Open your terminal again to run your application.
/* To start development server again */
npm start
We have our ImageSearchForm component display in there.

Now we have our application running with our first components.

Image Recognition API

It’s time to create some functionalities where we enter an image URL, press Detect and an image appear with a face detection box if a face exists in the image. Before that let setup our Clarifai account to be able to integrate the API into our app.
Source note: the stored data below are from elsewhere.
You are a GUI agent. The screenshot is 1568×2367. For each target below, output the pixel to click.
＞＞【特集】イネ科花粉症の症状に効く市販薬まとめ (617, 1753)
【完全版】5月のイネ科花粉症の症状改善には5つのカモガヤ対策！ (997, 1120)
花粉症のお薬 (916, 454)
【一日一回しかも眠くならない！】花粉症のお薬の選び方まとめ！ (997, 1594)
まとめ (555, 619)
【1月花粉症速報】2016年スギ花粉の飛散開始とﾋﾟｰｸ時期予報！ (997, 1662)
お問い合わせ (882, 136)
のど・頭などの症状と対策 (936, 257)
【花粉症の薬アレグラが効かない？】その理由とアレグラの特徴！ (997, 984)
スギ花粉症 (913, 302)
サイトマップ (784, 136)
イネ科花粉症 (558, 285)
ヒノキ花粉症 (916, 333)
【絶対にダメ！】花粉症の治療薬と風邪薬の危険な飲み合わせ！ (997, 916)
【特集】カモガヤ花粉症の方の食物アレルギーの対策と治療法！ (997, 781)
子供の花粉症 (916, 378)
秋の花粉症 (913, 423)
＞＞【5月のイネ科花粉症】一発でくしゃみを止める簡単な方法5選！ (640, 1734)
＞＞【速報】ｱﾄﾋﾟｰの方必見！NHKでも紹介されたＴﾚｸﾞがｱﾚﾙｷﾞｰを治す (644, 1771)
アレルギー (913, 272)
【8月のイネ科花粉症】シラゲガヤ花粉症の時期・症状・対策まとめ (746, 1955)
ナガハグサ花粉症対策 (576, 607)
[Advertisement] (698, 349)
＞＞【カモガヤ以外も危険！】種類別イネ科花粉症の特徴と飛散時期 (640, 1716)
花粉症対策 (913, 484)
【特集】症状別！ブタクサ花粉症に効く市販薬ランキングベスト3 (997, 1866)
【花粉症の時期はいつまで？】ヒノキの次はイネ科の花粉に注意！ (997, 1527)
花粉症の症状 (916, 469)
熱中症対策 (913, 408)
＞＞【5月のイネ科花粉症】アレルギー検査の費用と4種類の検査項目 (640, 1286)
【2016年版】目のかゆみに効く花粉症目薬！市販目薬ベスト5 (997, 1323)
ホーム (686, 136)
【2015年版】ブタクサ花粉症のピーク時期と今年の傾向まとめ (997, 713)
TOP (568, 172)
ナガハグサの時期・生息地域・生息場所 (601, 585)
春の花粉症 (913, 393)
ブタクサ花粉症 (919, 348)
How to Setup Clarifai Account

This API makes it possible to utilize its machine learning app or services. For this tutorial, we will be making use of the tier that’s available for free to developers with 5,000 operations per month. You can read more here and sign up, after sign in it will take you to your account dashboard click on my first application or create an application to get your API-key that we will be using in this app as we progress.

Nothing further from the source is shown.